- Assignment
The answer should consist of each line from the data below that includes "computer".
-------- Excerpted data
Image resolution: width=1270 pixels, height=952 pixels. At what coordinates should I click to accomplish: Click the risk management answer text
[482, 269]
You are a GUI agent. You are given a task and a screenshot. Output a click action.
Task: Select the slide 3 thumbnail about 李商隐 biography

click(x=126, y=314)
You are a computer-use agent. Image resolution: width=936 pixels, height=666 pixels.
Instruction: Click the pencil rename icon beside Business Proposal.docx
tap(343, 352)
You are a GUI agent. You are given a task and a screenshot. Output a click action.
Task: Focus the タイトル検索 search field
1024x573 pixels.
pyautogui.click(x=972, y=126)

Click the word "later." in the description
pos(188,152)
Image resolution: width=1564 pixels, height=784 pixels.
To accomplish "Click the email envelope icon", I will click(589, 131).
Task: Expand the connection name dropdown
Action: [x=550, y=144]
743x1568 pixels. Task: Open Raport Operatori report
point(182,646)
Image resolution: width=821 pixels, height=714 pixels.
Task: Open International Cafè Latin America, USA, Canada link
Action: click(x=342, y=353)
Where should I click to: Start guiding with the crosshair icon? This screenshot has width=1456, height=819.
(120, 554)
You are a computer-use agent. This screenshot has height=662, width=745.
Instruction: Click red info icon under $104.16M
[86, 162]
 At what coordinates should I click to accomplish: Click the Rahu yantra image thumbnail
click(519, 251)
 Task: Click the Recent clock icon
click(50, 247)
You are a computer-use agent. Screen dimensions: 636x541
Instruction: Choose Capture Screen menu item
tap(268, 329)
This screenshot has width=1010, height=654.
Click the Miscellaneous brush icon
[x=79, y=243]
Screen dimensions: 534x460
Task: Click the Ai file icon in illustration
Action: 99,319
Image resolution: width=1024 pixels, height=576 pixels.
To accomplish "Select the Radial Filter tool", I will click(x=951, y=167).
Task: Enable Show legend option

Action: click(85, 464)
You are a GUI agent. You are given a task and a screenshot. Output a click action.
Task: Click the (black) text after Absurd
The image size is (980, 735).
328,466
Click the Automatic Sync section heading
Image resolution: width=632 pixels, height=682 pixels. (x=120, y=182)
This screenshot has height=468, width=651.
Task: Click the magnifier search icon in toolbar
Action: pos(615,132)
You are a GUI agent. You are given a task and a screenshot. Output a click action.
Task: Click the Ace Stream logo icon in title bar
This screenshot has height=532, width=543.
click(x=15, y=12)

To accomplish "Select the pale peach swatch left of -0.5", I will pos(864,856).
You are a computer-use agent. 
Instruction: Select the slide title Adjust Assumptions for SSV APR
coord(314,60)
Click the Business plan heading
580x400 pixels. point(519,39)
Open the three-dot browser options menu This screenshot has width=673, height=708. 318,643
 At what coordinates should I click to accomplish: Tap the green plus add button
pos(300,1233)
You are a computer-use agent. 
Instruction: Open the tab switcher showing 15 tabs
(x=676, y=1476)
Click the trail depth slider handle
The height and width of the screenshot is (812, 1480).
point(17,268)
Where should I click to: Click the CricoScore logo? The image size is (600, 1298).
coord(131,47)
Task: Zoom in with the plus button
----------------
- Answer for this exercise
You are a computer-use agent. Image resolution: width=936 pixels, height=666 pixels.
You are a computer-use agent. This screenshot has height=662, width=745.
You are a computer-use agent. Screen dimensions: 636x541
You are a computer-use agent. 
You are a computer-use agent. 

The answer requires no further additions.